いつも喜んでいなさい。絶えず祈りなさい。すべての事について、感謝しなさい テサロニケ人への第一の手紙5章16節~18節

ノックス師に捧げる10の犯罪 ヨゼフ・シュクヴォレッキー

ノックス師に捧げる10の犯罪
ノックス師に捧げる10の犯罪
THE MYSTERIOUS PRESS

誰の本に書かれていたのかすっかり忘れましたが(;^_^A
文中にこの本の題名が書かれていて図書館の「お気に入り」=いつか読みたい本
のカートに入れてました


1991年に書かれたもので書庫扱い
30年以上前の本なので全体的に黄ばんでいるのですが、
なんていうか自分が独身の時に発行されたときの本かあ…と
読書感想とは全く違う感慨深いものがありました


ちなみに「ノックス師(氏、じゃないんですね)」とは 本書見返しによると

1929年英国推理小説の黄金時代、作家のロナルド・Aノックス神父が

「探偵小説十戒」を発表した。

それはミステリがフェアプレーであるために、何が許され、何が許されないのかを定義した絶対のルールであり、現代にも通用する小説作成方法上の法典である…はずだったのが

本書に収められた10の短編がその戒めをことごとく打ち破ってしまった。

しかもどの作品もフェアプレイなのである。


以下、こちら↑より引用


1.犯人は物語の序盤に登場していなければならない。

2.探偵方法に超自然能力を用いてはならない。

3.犯行現場に秘密の扉を作る場合、二つ以上作ってはならない。

(『一つ以上作ってはならない』ともされるが誤訳)

4.常識的にありえない未知の薬物や、一般人の理解しづらい難解な科学技術を事件に適用してはならない。

5.中国人を登場させてはならない。


※この項目は人種差別ではなく、三文探偵小説にありがちな陳腐極まりない筋書きに対するノックス師の異議申し立てである 本書p7より引用


6.探偵は偶然や勘によって事件を解決してはならない。

7.探偵自身が犯人であってはならない。ただし犯人に変装するなどの場合は除く。

8.探偵は読者に明かしていない手がかりによって事件を解決してはならない。

9.探偵の助手にあたる人物(いわゆる『ワトソン役』)は自らの判断を全て読者に知らせなければならない。

10.双子や一人二役の人物を出す場合、その存在をあらかじめ読者に伝えなければならない。

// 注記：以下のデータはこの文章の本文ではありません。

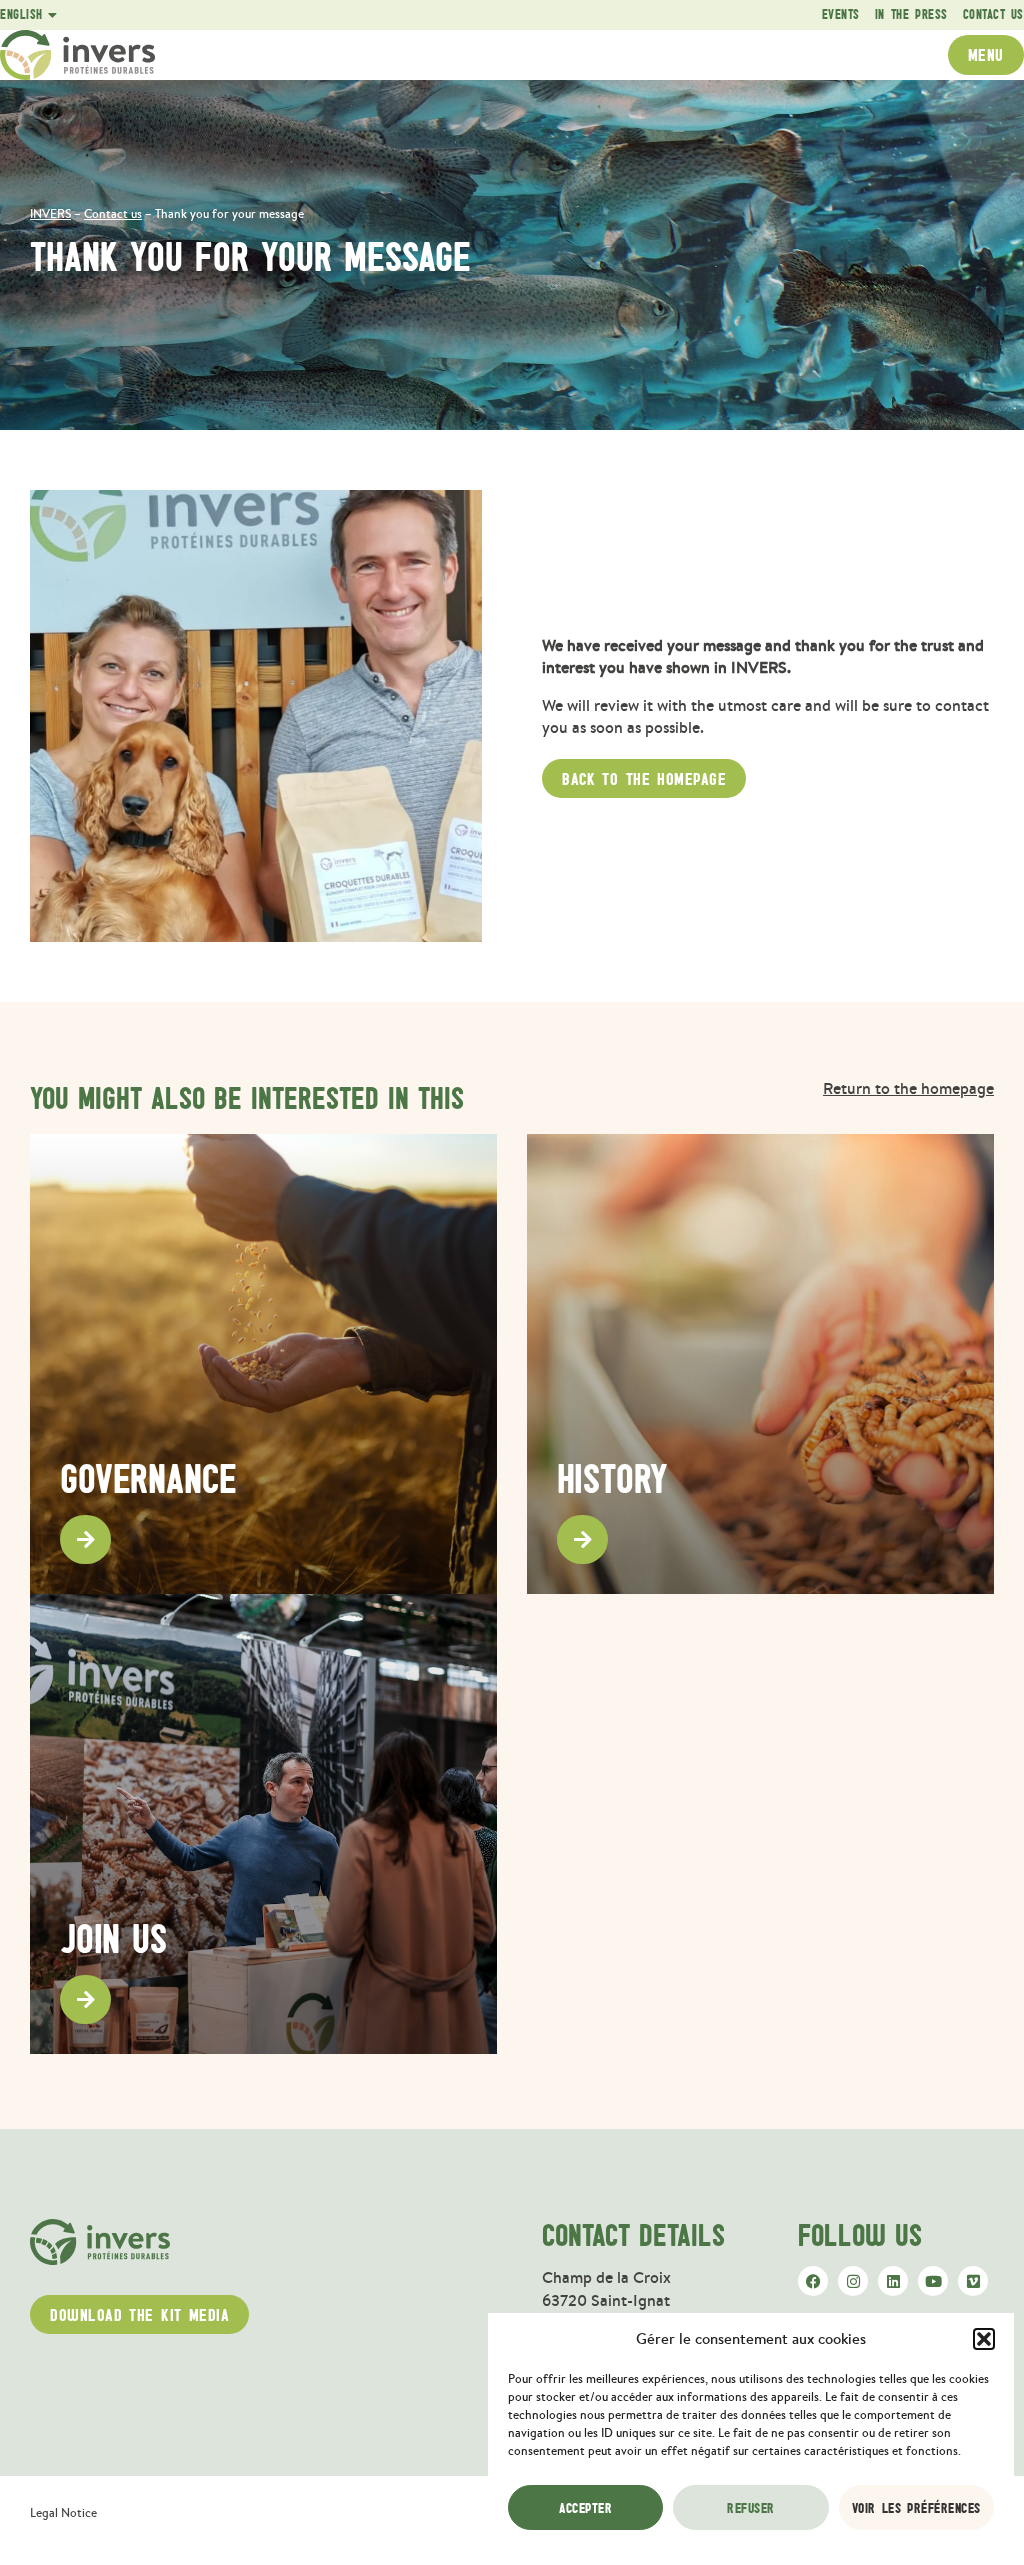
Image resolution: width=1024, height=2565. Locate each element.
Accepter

今まで読んできたミステリーは上記の定義に沿って書かれているものが大半だったので
自分も謎を解きながら読み進めれていたけれど、この定義外の設定で書かれたら
どうにもこうにも…まあ、ミステリーではない別の読みものとして読むしかなかった


また作者が1924年のボヘミアで生まれたこともあり時代背景等や名前・地名になじみが無さ過ぎるために「え~っとこれは誰だっけ?」現象に悩まされた (;^_^A


とはいえ、翻訳ミステリーにしては非常に読みやすい文章であることは確か
時代背景の特徴として女性が乱暴な言葉使いをした後「あらごめんなさい。次からは気を付けるわ」と上品な言葉に戻るのがなんとも時代を感じる
今の特に日本女性の言葉の汚さを当時の人が聞いたら「え?女性がしゃべっているの?